Count the lines of the listing that contain the word "blue", treating case as significant, and give only the number.

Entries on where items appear
* * * *
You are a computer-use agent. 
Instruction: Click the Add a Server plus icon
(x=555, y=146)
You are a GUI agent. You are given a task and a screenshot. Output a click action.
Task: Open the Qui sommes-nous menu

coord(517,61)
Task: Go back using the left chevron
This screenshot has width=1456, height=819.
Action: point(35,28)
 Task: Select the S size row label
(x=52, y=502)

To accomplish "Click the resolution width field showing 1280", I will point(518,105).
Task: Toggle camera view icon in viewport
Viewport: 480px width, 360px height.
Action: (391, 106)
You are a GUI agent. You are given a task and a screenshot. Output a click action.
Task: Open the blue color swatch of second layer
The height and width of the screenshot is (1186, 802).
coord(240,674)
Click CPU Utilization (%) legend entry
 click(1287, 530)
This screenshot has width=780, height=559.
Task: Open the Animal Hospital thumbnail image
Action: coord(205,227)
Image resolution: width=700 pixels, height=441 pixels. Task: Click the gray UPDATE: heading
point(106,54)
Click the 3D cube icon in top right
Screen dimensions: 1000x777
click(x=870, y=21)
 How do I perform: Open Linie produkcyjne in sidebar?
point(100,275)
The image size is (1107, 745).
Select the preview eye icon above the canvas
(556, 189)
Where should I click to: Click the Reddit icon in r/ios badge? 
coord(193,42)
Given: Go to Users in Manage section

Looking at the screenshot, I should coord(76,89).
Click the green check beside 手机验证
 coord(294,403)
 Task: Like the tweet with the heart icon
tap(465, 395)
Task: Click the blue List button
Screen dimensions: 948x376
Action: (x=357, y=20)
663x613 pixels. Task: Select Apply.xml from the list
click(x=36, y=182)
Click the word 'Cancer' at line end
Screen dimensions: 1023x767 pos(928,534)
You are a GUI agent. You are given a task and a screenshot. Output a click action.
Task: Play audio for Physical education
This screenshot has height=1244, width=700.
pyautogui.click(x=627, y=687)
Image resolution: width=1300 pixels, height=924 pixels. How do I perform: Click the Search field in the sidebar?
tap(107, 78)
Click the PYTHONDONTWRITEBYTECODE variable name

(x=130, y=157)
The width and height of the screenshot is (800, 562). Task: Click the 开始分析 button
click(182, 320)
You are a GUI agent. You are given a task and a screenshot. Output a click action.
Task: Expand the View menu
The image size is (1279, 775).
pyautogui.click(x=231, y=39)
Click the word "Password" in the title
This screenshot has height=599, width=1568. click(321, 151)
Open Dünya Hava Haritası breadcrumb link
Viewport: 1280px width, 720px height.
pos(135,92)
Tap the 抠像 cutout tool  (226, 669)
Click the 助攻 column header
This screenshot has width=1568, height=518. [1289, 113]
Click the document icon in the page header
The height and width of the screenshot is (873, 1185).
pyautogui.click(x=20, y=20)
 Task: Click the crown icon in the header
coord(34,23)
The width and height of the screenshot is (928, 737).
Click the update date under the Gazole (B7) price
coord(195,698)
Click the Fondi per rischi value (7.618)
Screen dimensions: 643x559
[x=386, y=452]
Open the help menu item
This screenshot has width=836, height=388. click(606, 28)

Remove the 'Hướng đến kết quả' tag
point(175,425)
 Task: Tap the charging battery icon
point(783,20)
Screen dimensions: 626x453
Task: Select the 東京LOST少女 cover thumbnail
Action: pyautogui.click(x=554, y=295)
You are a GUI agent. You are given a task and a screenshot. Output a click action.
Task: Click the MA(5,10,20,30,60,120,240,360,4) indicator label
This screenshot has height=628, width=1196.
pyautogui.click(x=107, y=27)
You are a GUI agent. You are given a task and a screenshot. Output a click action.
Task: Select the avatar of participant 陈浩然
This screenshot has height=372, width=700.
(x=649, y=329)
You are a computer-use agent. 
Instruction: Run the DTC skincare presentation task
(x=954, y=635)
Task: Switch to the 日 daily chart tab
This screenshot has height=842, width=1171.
* * * *
▸ **Exercise output**:
2